C # basics: Delegate,

C # basics: Delegate,

Delegation is the most common content in C. Like classes, enumerations, structures, and interfaces, delegation is also a type. Class is the abstraction of objects, while delegation can be seen as the abstraction of functions. A delegate represents all functions with the same parameter list and return values. For example:

1. Delegate int GetCalculatedValueDelegate (int x, int y );

In the above definition, we define a delegate, which represents a class of functions. The first parameter of these functions is integer x, and the second parameter is Integer y, the return value of a function is an integer. Here, for the convenience of description, we call this type of function a function with the same signature (Note: This signature is not a concept in the digital signature, but only indicates that such functions have the same parameter list and return values ).

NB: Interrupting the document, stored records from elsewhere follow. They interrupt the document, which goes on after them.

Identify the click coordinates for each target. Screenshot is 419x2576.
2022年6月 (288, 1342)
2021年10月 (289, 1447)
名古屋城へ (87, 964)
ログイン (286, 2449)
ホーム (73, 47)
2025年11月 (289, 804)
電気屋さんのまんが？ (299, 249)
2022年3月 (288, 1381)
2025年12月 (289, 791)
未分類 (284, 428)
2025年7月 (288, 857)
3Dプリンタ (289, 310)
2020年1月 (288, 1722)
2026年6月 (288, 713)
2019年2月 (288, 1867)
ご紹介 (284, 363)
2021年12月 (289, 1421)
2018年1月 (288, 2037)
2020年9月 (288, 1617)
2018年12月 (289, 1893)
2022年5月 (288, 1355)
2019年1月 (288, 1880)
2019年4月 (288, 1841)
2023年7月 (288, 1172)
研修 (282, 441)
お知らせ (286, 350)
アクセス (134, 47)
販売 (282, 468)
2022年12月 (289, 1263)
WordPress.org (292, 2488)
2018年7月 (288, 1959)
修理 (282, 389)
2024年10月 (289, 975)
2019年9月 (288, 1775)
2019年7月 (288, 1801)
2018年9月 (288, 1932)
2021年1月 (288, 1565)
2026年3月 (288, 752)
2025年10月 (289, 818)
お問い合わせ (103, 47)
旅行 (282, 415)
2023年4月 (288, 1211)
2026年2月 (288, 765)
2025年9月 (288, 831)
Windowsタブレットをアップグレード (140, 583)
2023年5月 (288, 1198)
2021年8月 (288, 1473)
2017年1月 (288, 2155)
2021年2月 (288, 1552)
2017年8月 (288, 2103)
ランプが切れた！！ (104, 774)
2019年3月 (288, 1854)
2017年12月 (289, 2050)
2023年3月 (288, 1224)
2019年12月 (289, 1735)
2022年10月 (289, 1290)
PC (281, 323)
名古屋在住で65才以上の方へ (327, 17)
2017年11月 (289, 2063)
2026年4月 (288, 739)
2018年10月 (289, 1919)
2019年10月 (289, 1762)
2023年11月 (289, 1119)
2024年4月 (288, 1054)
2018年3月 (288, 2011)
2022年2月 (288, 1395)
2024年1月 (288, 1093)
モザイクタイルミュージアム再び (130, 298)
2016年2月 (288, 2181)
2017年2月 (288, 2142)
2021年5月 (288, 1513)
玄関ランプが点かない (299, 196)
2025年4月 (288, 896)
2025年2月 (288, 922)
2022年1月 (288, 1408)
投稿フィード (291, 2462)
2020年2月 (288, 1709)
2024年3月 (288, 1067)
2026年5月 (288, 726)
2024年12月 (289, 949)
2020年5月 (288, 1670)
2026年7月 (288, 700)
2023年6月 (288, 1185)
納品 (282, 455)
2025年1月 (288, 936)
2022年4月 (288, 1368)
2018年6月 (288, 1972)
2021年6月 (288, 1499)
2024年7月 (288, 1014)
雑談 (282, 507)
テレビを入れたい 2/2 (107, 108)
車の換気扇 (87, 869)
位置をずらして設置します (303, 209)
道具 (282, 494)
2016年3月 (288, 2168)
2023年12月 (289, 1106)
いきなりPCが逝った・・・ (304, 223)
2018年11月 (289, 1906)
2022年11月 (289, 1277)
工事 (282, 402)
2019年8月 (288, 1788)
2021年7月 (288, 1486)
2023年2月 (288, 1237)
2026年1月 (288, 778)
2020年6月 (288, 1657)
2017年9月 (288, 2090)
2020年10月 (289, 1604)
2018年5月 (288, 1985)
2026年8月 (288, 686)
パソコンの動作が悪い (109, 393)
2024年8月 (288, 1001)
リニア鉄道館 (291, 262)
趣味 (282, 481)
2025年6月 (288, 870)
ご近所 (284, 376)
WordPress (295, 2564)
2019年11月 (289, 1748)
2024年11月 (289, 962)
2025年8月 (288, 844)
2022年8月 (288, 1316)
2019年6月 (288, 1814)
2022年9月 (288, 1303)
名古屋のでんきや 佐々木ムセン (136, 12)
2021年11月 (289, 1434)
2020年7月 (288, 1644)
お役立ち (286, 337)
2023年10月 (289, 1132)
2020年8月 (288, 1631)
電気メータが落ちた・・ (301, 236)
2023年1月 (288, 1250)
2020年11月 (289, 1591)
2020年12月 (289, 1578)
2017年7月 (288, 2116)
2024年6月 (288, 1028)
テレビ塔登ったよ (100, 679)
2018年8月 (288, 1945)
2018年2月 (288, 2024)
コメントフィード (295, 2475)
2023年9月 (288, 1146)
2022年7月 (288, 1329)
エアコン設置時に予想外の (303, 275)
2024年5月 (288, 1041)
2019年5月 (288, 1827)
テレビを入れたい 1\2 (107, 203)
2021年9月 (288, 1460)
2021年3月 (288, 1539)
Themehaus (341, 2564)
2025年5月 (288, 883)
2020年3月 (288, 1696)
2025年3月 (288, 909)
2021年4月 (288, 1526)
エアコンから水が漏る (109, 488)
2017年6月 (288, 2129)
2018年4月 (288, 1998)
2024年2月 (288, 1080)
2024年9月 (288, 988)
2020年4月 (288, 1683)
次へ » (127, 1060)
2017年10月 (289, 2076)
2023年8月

Since a delegate is a type, it can be used to define parameters, variables, and return values. Variables defined by the delegate are used to save function entities with the same signature. Note that, unlike C # And C ++, function pointers in C ++ can only save global or static functions, while delegate entities in C # can refer to any function.

Now let's look at an example. In this example, we use the delegate defined above and create a delegate entity to refer to the AddCalculator function in the program, next, we can use this delegate entity to obtain the computing result just like using the function itself.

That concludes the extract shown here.